任务与练习:
[A] 请返回关于“问题”定义的这段文字中从“(4) 那么到底什么怎么定义”到“状态,转变为满意状态的过程。”的部分,一字不改。
[B] 为这段讲“问题”与系统的文字续写下文,紧接其最后一句往下写。

原文摘录:
☆ ☆ ☆ ☆ ☆ ☆ ☆
无论生活中什么人在做什么事情,我们都可以说,他是在认识或解决着一个问题。比如:您毕业后想到一个好单位工作,这就是一个就业问题;您想找到自己满意的另一半结婚,这就是一个婚姻问题;您想考上硕士或博士研究生,这就是一个升学问题;您想做成功一个企业,这就是一个经营问题;您想吃上一顿物美价廉的好饭,就是一个就餐问题……等等.这些都可以被称为“问题”.
那么,什么是“问题”呢?
大家可以从各个角度去对“问题”做出定义.我们也可以基于自己的常识,运用系统方法或系统框架,对“问题”做个专业而简单的定义,分这么为4步:
(1) 任何问题都与一些因素有关吧?比如说婚姻问题,就与对方的才气、长相、其他情况以及对方父母、我方父母等等一系列因素有关.对每个因素,我们都可以用一个圈或者一个点来直观地表示。
(2) 与同一个问题有关的各种因素之间,总是具有直接或间接的关系;因素间的这些直接或间接的关系,使它们共同构成了一个整体。仍然举婚姻问题的例子,对方父母对我有什么影响?对对方有什么影响?对方的各种因素对我有什么影响?……对各种因素之间的每种关系,我们都可以用连接两个圈或两个点之间的一条线来直观地表示,线的一端的箭头表示一个因素对另一个因素的作用关系.
(3) 现在,我们再看看“系统”的定义——由若干个因素(或元素、部分)相互联系而构成的整体,就是“系统”。
(4) 那么到底什么怎么定义“问题”呢?当我们所面对的某个系统处于我们所不满意状态的时候,我们就感觉到这是一个问题。所以,“问题”就是特定的主体(既可能是个人也可能时组织或非组织群体)所面对的特定系统所呈现出不满意状态,简言之,问题就是“系统的不满意状态”。
什么是解决问题呢?解决问题,就是将系统从当前时刻的不满意状态,转变为满意状态的过程。
☆ ☆ ☆ ☆ ☆ ☆ ☆
所示资料:
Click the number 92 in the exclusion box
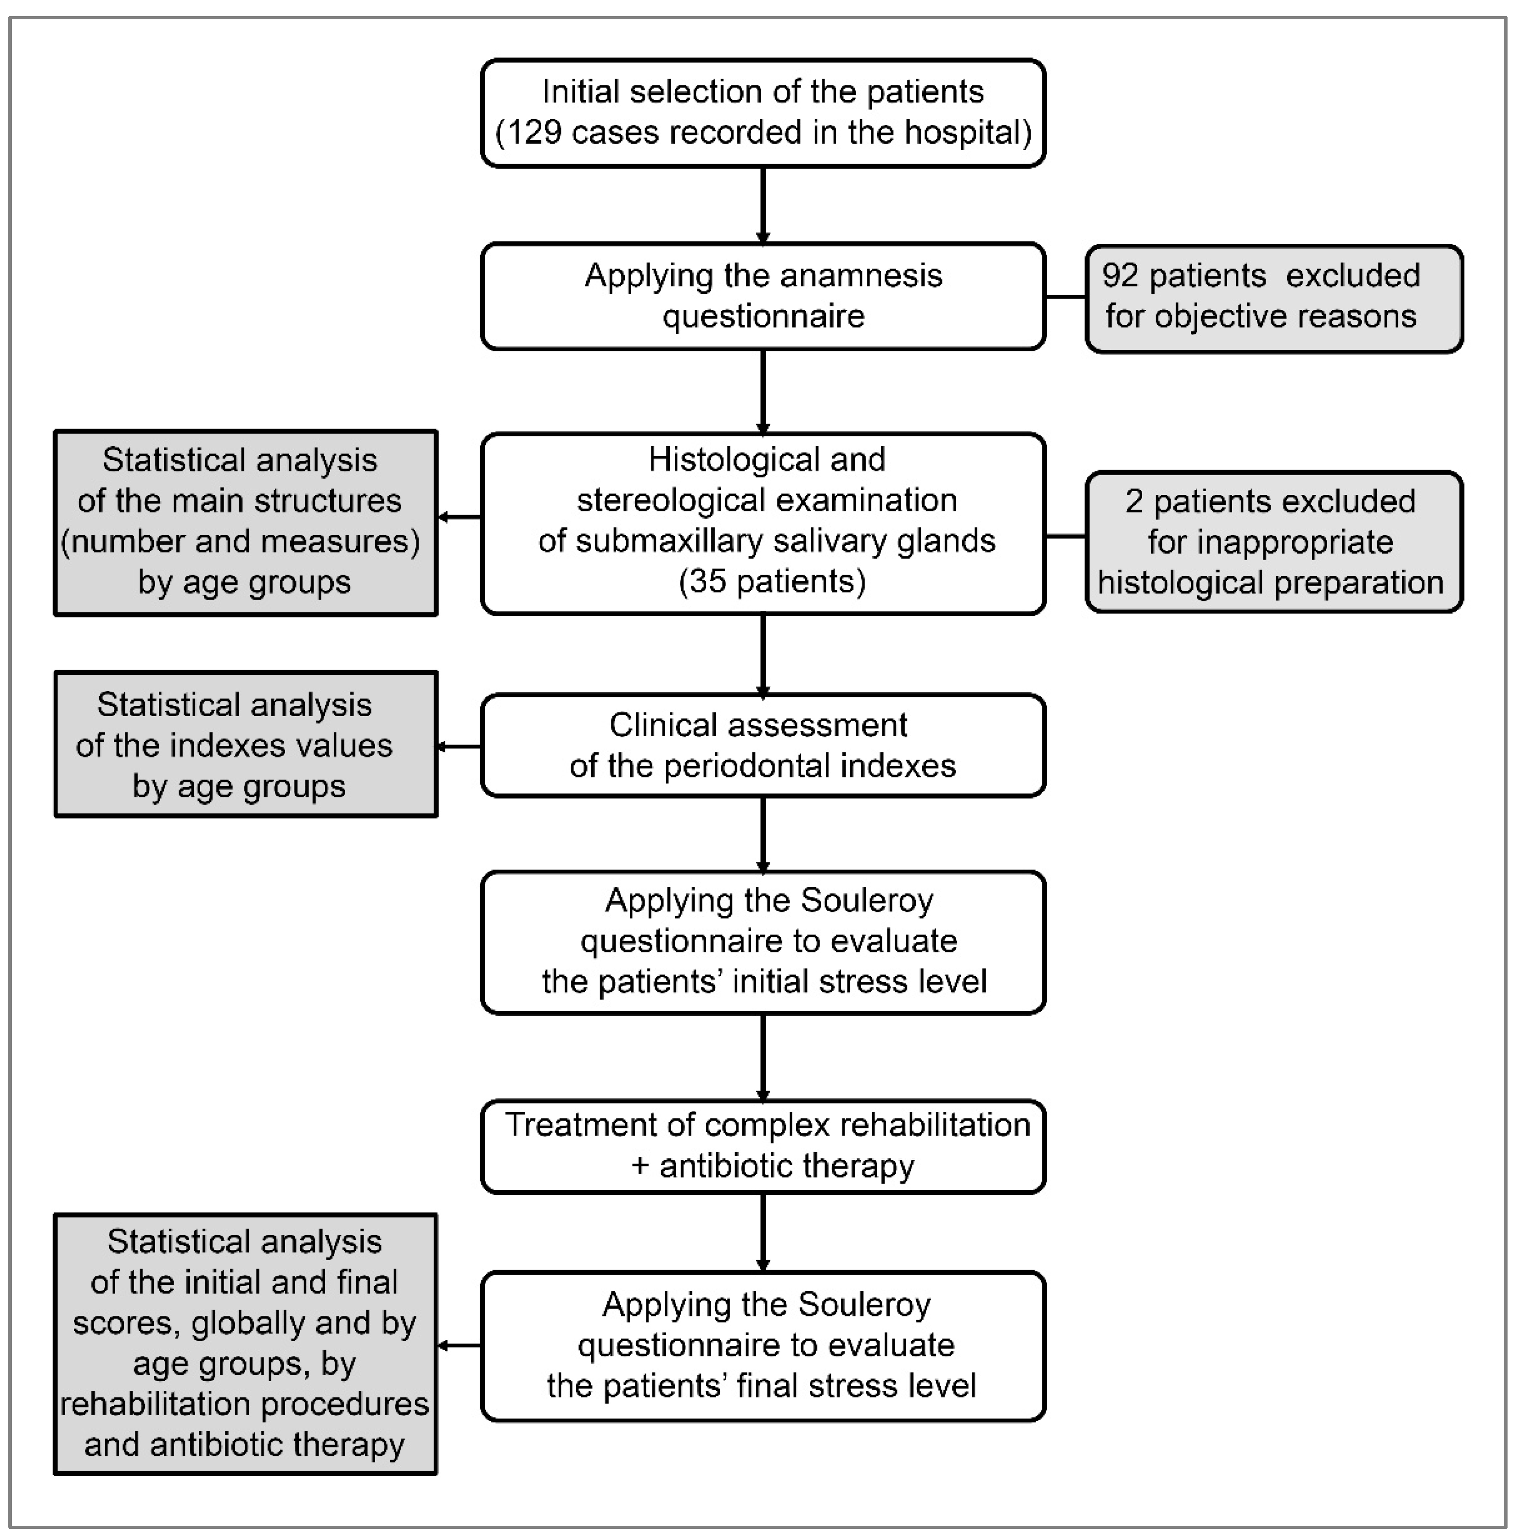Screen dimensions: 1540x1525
☆ ☆ ☆ ☆ ☆ ☆ ☆
逐题答案:
[A]
(4) 那么到底什么怎么定义“问题”呢?当我们所面对的某个系统处于我们所不满意状态的时候,我们就感觉到这是一个问题。所以,“问题”就是特定的主体(既可能是个人也可能时组织或非组织群体)所面对的特定系统所呈现出不满意状态,简言之,问题就是“系统的不满意状态”。
什么是解决问题呢?解决问题,就是将系统从当前时刻的不满意状态,转变为满意状态的过程。

[B]
那么,什么是认识问题呢?认识问题,就是对某个系统的构成因素以及因素之间的关系掌握的过程.用系统工程的专业术语来说,就叫对某个系统建立模型,简称“建模”.这与人们的常识也是一致的——人们在分析问题的时候,一旦觉得只用语言说不清楚的时候,就开始用手或其他东西比划起来了,比如我在给您说一件事情时,把这个杯子放在这里代表一样东西,比如代表婚姻问题中的对方父母,脑子里面装的信息用一个具体东西来表示,就是一种最简单、最常见的建模方法,沟通起来很有效,也叫“模拟”.在模拟活动中,我们把自己所处理的那个事物称作“原型”,把用来代表“原型”的东西就叫“模型”。
 
【记者】 您再举个例子吧?
 
【常远】 比如说,您刚才给我拍照片的过程,就是一个简单的模拟过程.在这个过程中,我本人就是原型,您所拍的照片就是我这个人的一个平面图像模型,而您则是建模者。您刚才在门卫那里办来访手续时签的名,就是您这个人的一个最简化的字符模型.但是,一个模型如果太简单了,它对构成“原型系统”的因素以及因素之间关系的描述能力可能很有限或者不充分,这时,我们就会给模型增添更多的因素以及因素之间的关系,也就是更多的“圈”和“线”,把事情(即“原型系统”)描述得更充分。
所以,刚才说到的系统工程中的“系统”和“模型”这两个概念,我觉得非常重要.重申我一下:
(1) 任何事物、任何问题都是一个系统——组成系统的因素以及因素之间直接或间接的关系,构成了“系统”这个整体.
(2) 当我们希望把某个系统(即“原型”)变得更好时,我们对构成它的因素以及因素之间的各种关系的认识,就是对“原型”建立的“模型”.我们通过模型,可以预先模拟改造“原型”的效果,包括在“原型”上不敢尝试的效果。比如,人类用小动物做药物实验,就是因为有些实验直接在人身上做,可能会给人造成较大的损害,冒不起这个险.但小动物毕竟不是人,小动物实验只能部分地模拟药物用于人身的效果.
对小动物所作的药物实验,动物保护主义者从自己的角度来考虑“局整关系”,提出反对意见.这就涉及价值系统的复杂性了,就是不同的社会主体从各自的价值观出发,来确定何为整体利益、何为局整利益,并据此进行利益的取舍或平衡,为了整体利益舍掉局部利益。当然,世界是不变的,不同的人基于不同的价值观或目的,会对世界建立不同的模型,他们都在努力使他们所面对的那个系统达到满意状态。
 
【记者】 那您的意思就是说,不管人们是否专门学习过系统工程,实际上都是建模,都在从事着运用着某种系统工程?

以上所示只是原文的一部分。